══ Available records ══
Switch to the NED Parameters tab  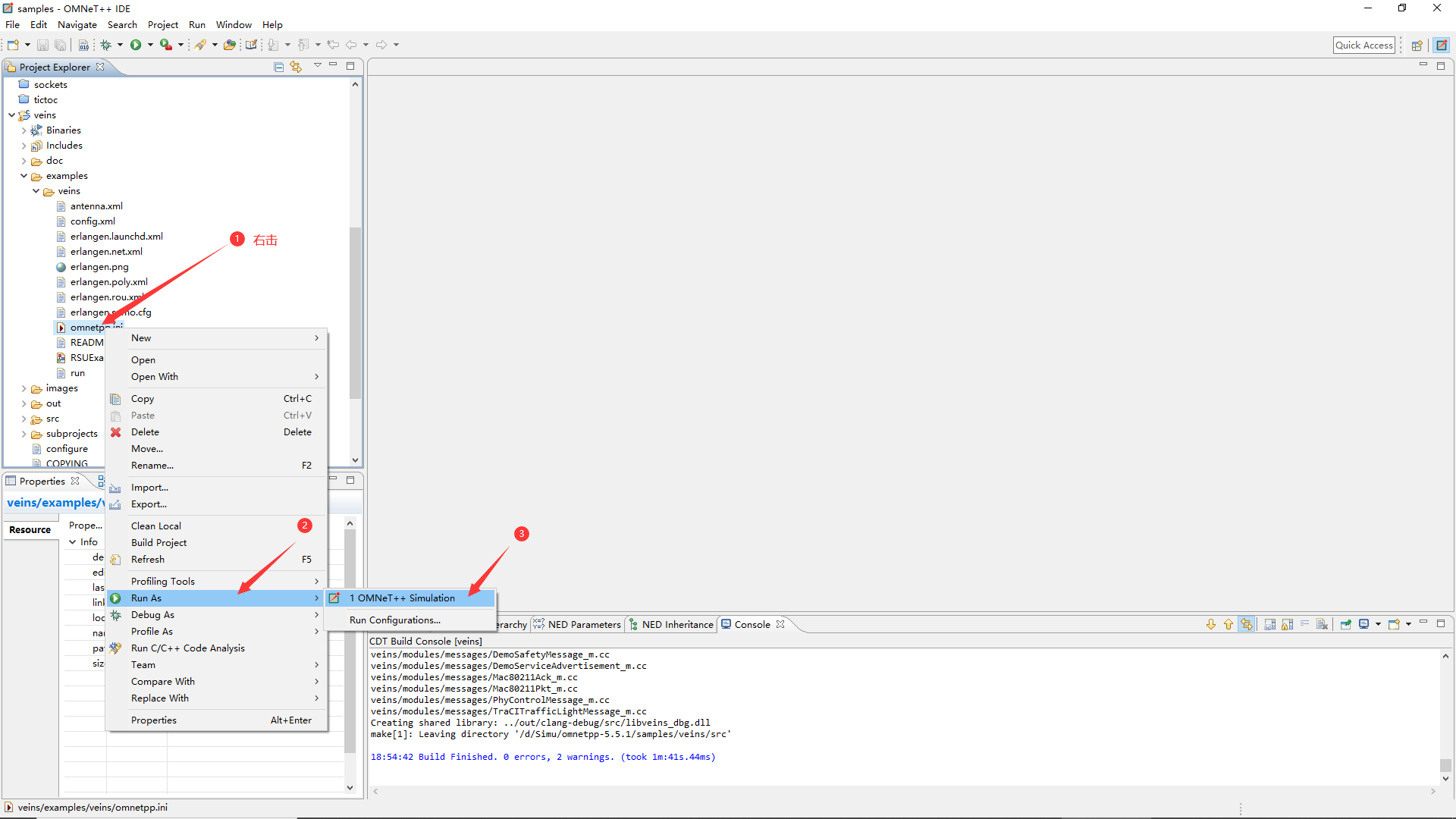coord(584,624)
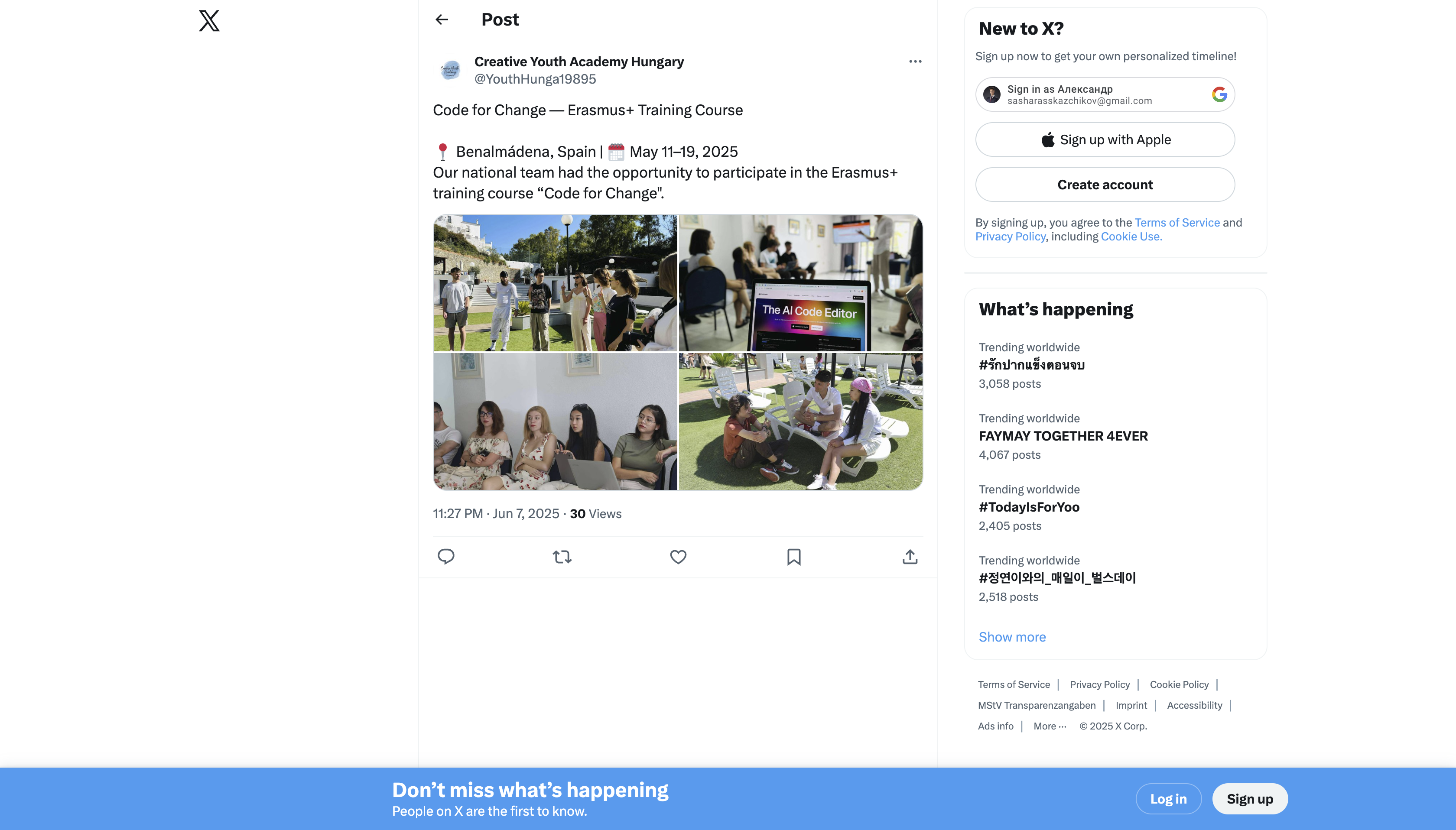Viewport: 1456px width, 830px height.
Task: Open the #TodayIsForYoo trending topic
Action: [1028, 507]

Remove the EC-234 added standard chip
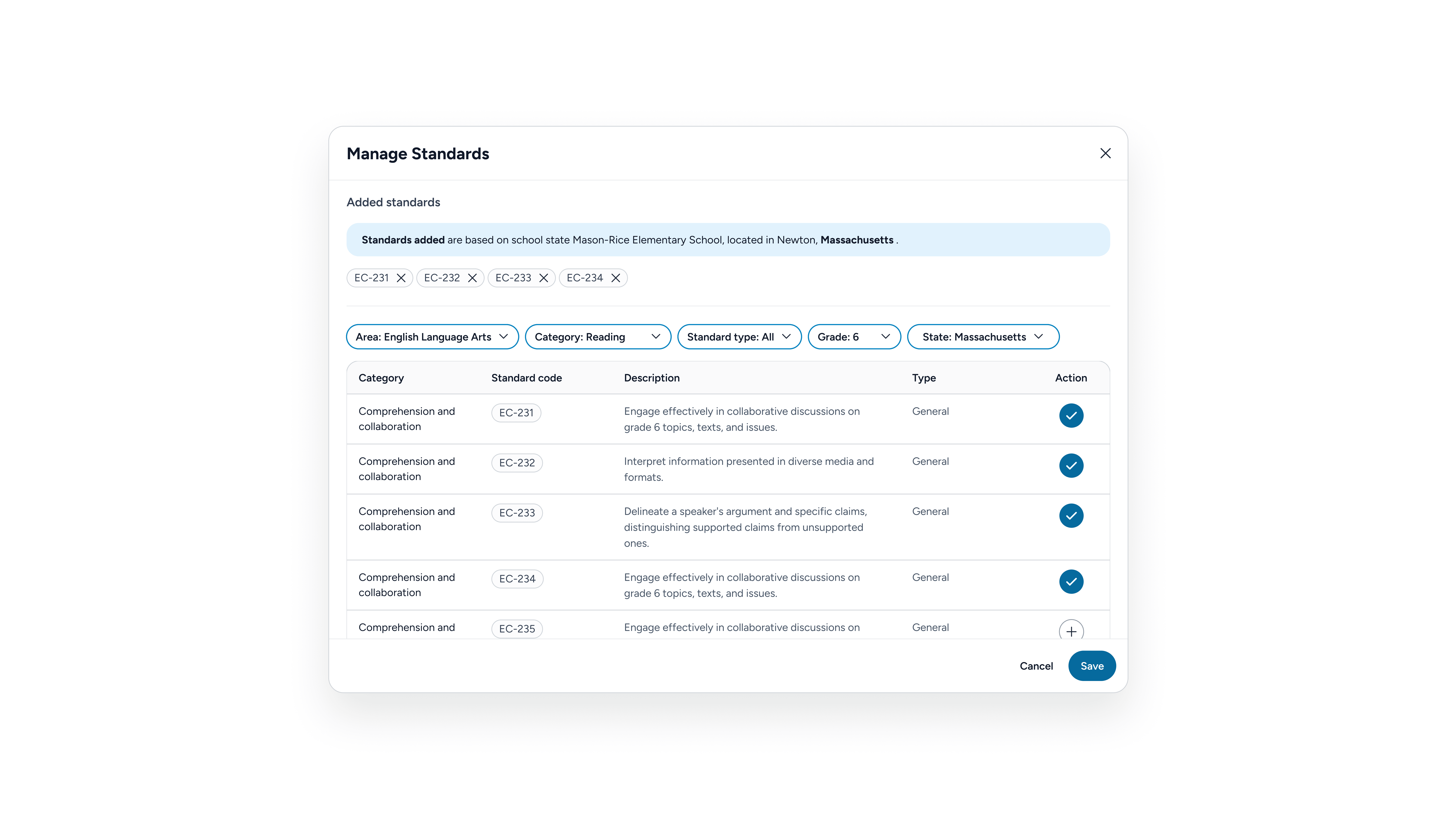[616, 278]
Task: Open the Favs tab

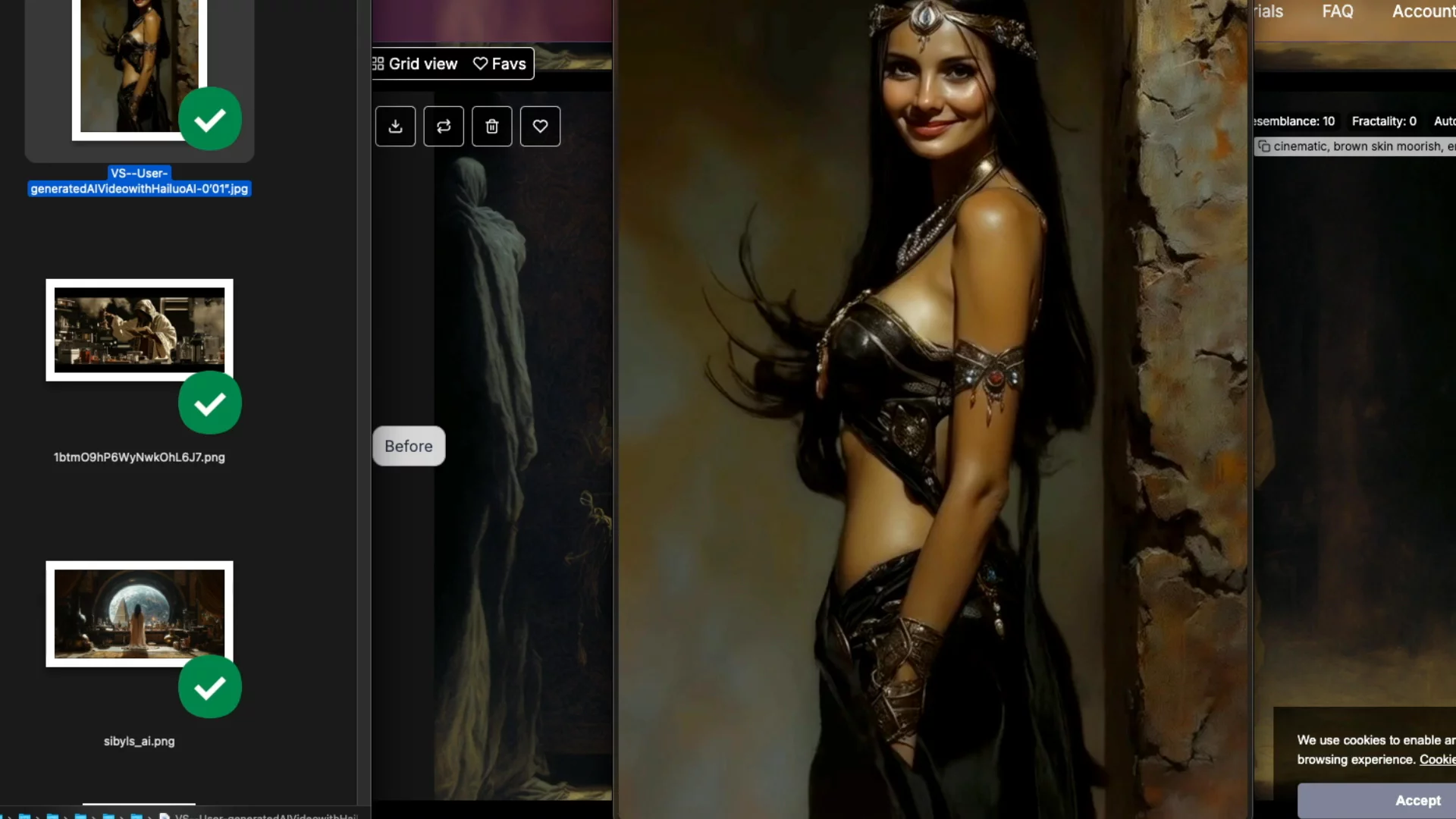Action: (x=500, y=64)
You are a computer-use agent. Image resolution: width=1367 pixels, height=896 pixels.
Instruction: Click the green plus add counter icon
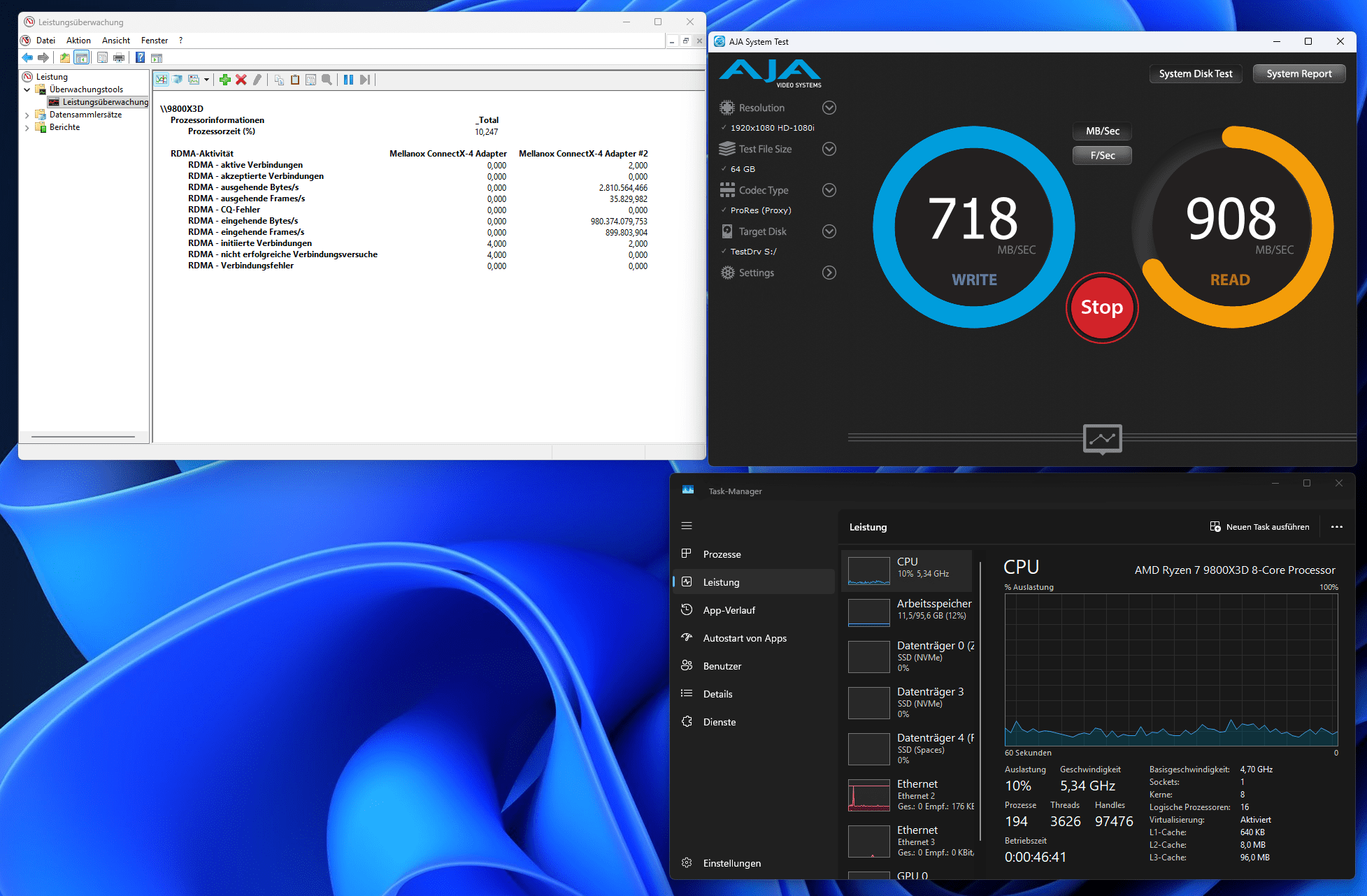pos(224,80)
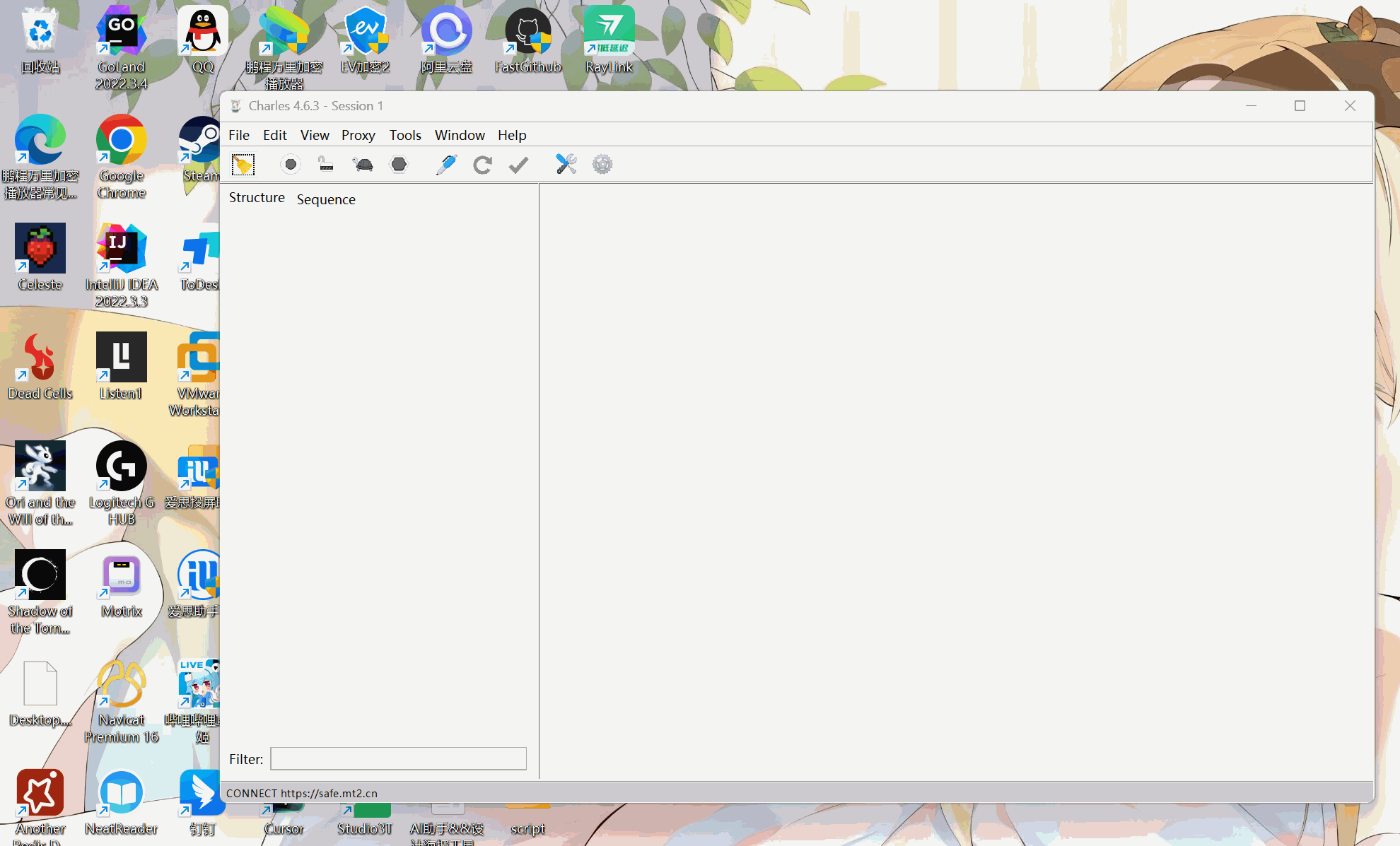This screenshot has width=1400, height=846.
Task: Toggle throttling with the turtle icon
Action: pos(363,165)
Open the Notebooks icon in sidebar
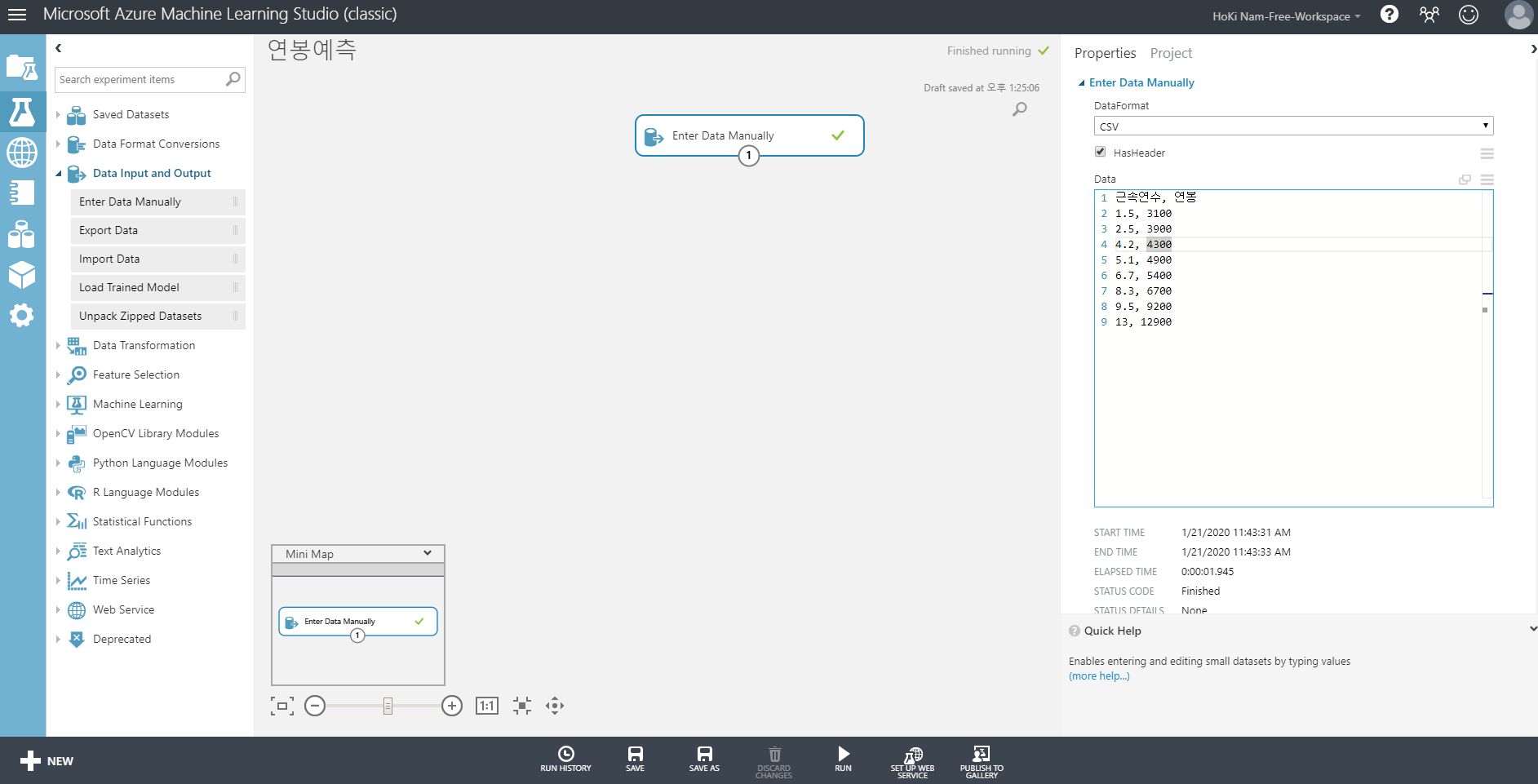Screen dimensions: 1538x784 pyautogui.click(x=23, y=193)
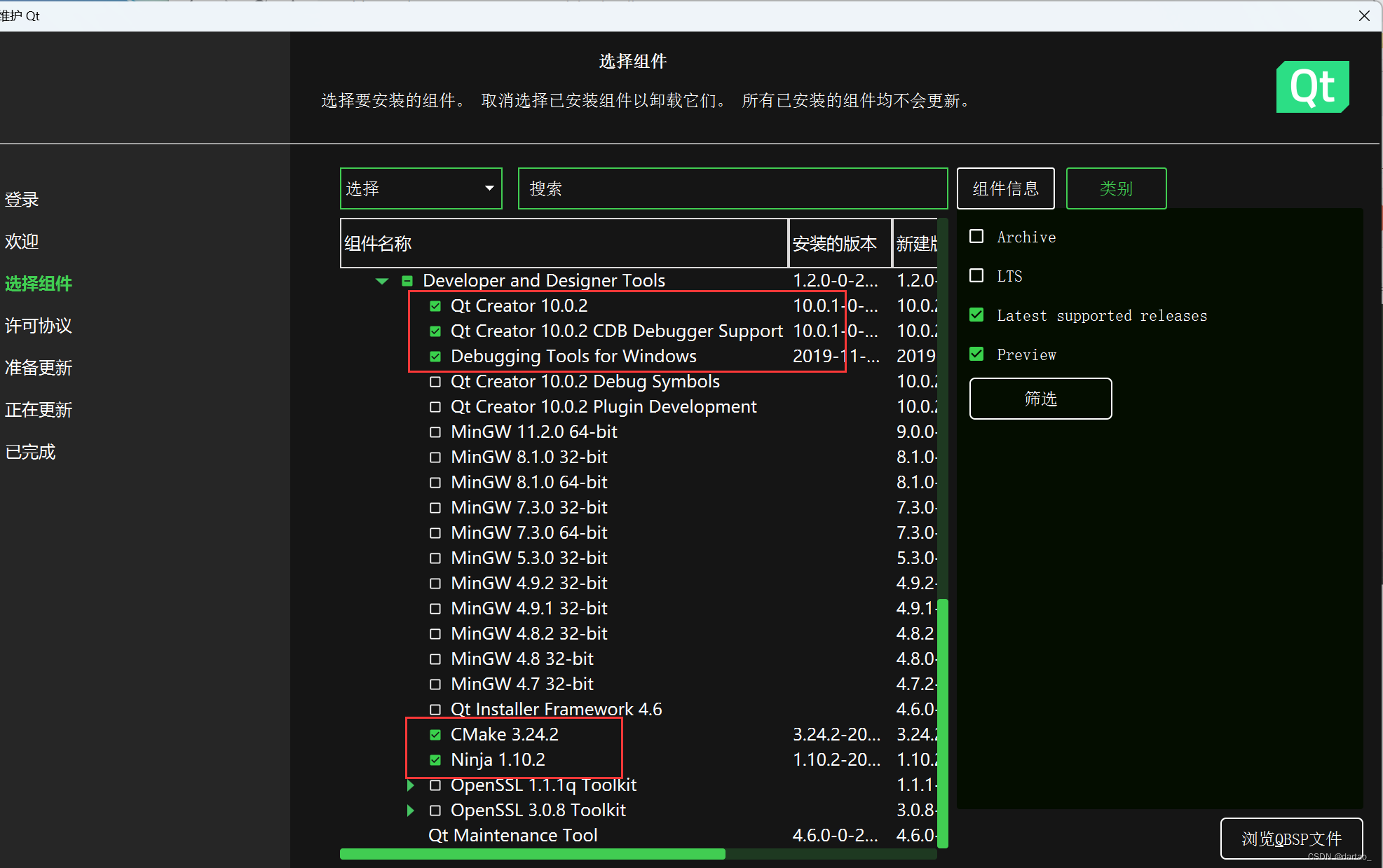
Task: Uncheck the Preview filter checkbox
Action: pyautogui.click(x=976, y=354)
═══
== Brief ==
The output consists of exactly the lines from the one containing "Instruction: Click the" through the last line of the listing, both included, with no pictures.

== Exercise answer ==
Instruction: Click the green plus add counter icon
pos(224,80)
This screenshot has width=1400, height=846.
Task: Toggle throttling with the turtle icon
Action: pos(363,165)
Open the Notebooks icon in sidebar
Screen dimensions: 1538x784 pyautogui.click(x=23, y=193)
Task: Uncheck the Preview filter checkbox
Action: pyautogui.click(x=976, y=354)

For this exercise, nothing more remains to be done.